Estratto selezionato:

Non sussiste, infatti, alcun automatismo tra la mancanza di videoregistrazione e la rinnovazione dell’ascolto del richiedente (Cass. n. 17717 del 2018). La rinnovazione dell’audizione personale dell’interessato costituisce quindi una scelta discrezionale, che compete al giudice di merito operare in base alle concrete circostanze di causa e alla necessità di vagliarle anche alla luce delle dichiarazioni rese di fronte alla Commissione. Laddove, nella specie, il richiedente non ha rappresentato il sopraggiungere di circostanze o fatti nuovi rispetto al momento in cui è stato proposto il presente ricorso;

nè ha tempestivamente eccepito la asserita nullità processuale nella prima istanza o difesa successiva (ai sensi dell’art. 157 c.p.c., comma 2).

Elenco dei compiti:
1 – Riassuma in due frasi il brano sull'audizione del richiedente.
2 – Quale pronuncia della Cassazione viene citata nel brano sull'audizione del richiedente?
3 – Prosegua il brano sull'audizione del richiedente a partire dall'ultima frase riportata.

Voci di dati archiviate
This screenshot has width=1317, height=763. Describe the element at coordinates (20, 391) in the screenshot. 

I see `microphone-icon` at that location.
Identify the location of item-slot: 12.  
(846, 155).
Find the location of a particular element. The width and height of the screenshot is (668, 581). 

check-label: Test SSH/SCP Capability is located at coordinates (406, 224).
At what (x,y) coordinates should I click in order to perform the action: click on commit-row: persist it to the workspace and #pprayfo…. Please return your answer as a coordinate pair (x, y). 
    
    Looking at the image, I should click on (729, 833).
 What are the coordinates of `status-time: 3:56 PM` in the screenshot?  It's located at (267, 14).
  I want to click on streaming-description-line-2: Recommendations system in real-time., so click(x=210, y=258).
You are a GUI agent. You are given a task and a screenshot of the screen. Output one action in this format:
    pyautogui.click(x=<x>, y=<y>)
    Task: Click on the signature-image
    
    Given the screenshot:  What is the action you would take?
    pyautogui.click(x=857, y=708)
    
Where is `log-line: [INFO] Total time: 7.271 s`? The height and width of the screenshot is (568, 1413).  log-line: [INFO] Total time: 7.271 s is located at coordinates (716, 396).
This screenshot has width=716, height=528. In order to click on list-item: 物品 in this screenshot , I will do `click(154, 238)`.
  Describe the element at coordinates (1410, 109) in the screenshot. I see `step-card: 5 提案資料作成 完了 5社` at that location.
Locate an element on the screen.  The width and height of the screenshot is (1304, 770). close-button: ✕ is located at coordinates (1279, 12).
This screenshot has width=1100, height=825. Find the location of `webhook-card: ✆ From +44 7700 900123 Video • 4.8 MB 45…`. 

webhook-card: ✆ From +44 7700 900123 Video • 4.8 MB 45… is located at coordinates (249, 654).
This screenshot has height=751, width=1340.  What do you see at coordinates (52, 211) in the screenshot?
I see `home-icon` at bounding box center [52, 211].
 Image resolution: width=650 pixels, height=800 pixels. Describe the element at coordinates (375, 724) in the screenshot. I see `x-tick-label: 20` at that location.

Elenco delle risposte:
1 – Secondo il brano, la mancanza di videoregistrazione non comporta automaticamente la rinnovazione dell'ascolto del richiedente, che resta una scelta discrezionale del giudice di merito basata sulle concrete circostanze di causa. Nel caso specifico, il richiedente non ha indicato circostanze o fatti nuovi né ha eccepito tempestivamente la nullità processuale nella prima istanza o difesa successiva.

2 – Cass. n. 17717 del 2018.

3 –
2.1. – Con il secondo motivo, il ricorrente deduce la “violazione art. 360 c.p.c., n. 3 in relazione al D.Lgs. n. 251 del 2007, art. 5 – falsa applicazione di norme di diritto – rilevanza del rischio di danno grave ascrivibile a soggetti non statuali ai fini del riconoscimento della protezione sussidiaria”.

2.2. – Con il terzo motivo, il ricorrente lamenta la “violazione dell’art. 360 c.p.c., n. 3 in relazione al D.Lgs. n. 251 del 2007, art. 3, commi 3 e 5 e art. 8, commi 2 e 3 e D.Lgs. n. 25 del 2008, art. 27, comma 1 bis, D.P.R. n. 21 del 2015, art. 6, comma 6 e art. 16 Direttiva 2013/32/UE – falsa applicazione di norme di diritto – violazione dei criteri legali per la valutazione di credibilità del richiedente”.

2.3. – Con il quarto motivo, il ricorrente deduce la “violazione dell’art. 360 c.p.c., n. 3 in relazione al D.Lgs. n. 251 del 2007, art. 14, lett. c) e art. 15, lett. c) direttiva 2004/83/CE – falsa applicazione di norme di diritto – violazione dei criteri legali per il riconoscimento della protezione sussidiaria”.

3. – In considerazione della loro stretta connessione logico-giuridica e formulazione, i motivi vanno esaminati e decisi congiuntamente.

3.1. – Essi sono inammissibili.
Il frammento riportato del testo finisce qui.